Task details:
Could you render as a numbered list the lines starting with the one that contains "Given: Click the watch_realfakedoors" and going on through the one that contains "point(865,157)", both included, with blank lines left out?

Begin Dataset records

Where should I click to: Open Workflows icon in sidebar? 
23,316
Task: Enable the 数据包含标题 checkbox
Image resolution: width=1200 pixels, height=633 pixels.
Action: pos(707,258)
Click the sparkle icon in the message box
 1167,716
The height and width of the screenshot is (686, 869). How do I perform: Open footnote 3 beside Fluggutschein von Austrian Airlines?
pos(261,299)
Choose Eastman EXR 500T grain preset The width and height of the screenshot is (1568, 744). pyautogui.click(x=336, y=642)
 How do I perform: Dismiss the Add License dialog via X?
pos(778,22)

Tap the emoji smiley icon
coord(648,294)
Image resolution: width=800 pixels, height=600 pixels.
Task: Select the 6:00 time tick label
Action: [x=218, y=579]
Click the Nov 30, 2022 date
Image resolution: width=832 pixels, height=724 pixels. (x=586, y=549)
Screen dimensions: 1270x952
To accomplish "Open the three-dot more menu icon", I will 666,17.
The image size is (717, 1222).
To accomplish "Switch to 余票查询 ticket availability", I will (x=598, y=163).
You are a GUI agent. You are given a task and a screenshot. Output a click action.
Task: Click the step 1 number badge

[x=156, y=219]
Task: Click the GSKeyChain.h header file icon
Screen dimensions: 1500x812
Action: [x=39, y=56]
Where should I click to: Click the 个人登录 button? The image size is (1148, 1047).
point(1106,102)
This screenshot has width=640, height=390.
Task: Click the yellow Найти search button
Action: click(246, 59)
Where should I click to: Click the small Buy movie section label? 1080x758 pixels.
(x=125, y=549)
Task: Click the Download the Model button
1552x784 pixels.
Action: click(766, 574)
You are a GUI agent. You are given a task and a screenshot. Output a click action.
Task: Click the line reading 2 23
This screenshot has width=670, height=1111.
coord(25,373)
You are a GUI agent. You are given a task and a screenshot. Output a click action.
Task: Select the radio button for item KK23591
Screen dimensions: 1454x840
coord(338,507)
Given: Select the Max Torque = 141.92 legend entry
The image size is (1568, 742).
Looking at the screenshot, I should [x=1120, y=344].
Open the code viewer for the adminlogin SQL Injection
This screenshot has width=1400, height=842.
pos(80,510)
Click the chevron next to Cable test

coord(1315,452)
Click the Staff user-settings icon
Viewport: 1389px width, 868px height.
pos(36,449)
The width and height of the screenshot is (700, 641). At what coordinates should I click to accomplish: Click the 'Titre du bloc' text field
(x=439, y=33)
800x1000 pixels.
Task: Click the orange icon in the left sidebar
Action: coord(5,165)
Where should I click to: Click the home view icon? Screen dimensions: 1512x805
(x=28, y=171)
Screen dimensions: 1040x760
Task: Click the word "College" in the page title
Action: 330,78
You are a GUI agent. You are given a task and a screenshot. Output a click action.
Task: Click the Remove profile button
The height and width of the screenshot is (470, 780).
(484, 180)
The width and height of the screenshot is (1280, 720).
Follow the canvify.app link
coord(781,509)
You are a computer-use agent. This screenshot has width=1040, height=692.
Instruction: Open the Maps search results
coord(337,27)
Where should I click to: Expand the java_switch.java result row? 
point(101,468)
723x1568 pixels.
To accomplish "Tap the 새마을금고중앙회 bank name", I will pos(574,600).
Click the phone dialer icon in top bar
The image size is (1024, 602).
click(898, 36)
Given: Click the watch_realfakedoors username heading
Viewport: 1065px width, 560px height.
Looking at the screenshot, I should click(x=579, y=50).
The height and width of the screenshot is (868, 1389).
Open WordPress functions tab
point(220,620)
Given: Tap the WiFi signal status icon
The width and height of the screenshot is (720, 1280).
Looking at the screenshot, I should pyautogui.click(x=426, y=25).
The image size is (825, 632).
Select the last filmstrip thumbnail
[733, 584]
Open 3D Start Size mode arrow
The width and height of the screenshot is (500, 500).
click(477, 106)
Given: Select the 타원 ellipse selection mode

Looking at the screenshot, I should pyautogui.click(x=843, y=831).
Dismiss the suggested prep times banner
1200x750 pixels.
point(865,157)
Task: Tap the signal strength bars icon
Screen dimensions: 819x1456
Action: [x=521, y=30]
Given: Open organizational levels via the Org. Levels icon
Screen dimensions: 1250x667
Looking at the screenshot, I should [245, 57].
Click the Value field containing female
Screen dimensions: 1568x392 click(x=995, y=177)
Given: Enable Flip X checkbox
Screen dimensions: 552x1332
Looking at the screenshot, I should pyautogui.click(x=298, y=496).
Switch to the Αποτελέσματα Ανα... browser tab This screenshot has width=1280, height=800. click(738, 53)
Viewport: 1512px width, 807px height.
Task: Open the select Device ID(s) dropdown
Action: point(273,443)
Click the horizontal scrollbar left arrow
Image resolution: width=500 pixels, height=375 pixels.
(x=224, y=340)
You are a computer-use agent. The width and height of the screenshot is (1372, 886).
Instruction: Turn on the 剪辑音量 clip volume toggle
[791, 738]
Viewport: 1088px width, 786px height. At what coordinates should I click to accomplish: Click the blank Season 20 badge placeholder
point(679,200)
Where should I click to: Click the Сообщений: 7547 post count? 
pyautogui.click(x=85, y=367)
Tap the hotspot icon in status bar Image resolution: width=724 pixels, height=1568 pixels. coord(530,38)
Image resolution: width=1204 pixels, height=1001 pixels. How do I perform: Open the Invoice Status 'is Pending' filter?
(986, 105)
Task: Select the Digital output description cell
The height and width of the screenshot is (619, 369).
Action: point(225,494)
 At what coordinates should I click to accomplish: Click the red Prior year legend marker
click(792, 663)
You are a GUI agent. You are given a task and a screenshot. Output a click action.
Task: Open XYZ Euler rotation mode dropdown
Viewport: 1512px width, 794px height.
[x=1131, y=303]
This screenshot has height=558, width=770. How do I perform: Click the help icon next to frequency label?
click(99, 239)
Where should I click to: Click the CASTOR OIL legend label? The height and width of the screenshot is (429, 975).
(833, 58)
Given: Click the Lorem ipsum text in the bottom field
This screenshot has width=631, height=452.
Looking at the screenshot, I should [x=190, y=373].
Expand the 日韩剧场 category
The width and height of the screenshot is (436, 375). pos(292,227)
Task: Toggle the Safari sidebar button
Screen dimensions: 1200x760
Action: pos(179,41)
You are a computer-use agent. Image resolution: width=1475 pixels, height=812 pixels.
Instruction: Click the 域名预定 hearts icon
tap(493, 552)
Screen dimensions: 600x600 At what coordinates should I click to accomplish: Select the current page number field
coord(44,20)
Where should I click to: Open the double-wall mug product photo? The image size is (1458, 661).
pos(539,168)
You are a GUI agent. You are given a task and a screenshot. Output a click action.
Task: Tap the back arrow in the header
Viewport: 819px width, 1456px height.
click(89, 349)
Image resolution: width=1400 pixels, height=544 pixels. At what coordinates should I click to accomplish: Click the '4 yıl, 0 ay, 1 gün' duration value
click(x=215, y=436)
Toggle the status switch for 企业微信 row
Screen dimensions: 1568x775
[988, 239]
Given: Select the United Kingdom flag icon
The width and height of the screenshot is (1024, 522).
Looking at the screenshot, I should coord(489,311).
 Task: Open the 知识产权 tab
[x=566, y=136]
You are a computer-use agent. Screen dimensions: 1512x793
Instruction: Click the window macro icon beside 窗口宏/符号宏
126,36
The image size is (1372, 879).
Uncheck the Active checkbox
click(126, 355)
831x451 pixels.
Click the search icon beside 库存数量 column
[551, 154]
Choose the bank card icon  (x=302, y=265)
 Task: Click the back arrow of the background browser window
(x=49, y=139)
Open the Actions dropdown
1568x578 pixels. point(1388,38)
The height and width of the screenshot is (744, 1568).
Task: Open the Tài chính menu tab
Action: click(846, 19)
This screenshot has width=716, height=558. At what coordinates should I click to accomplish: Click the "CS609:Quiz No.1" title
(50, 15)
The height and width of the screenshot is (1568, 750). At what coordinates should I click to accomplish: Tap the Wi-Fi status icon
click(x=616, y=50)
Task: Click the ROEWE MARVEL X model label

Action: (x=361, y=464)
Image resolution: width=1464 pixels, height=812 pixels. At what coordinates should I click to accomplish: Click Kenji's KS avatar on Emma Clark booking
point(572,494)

End Dataset records

Exercise result:
1. Given: Click the watch_realfakedoors username heading
2. Viewport: 1065px width, 560px height.
3. Looking at the screenshot, I should click(x=579, y=50).
4. The height and width of the screenshot is (868, 1389).
5. Open WordPress functions tab
6. point(220,620)
7. Given: Tap the WiFi signal status icon
8. The width and height of the screenshot is (720, 1280).
9. Looking at the screenshot, I should pyautogui.click(x=426, y=25).
10. The image size is (825, 632).
11. Select the last filmstrip thumbnail
12. [733, 584]
13. Open 3D Start Size mode arrow
14. The width and height of the screenshot is (500, 500).
15. click(477, 106)
16. Given: Select the 타원 ellipse selection mode
17. Looking at the screenshot, I should pyautogui.click(x=843, y=831).
18. Dismiss the suggested prep times banner
19. 1200x750 pixels.
20. point(865,157)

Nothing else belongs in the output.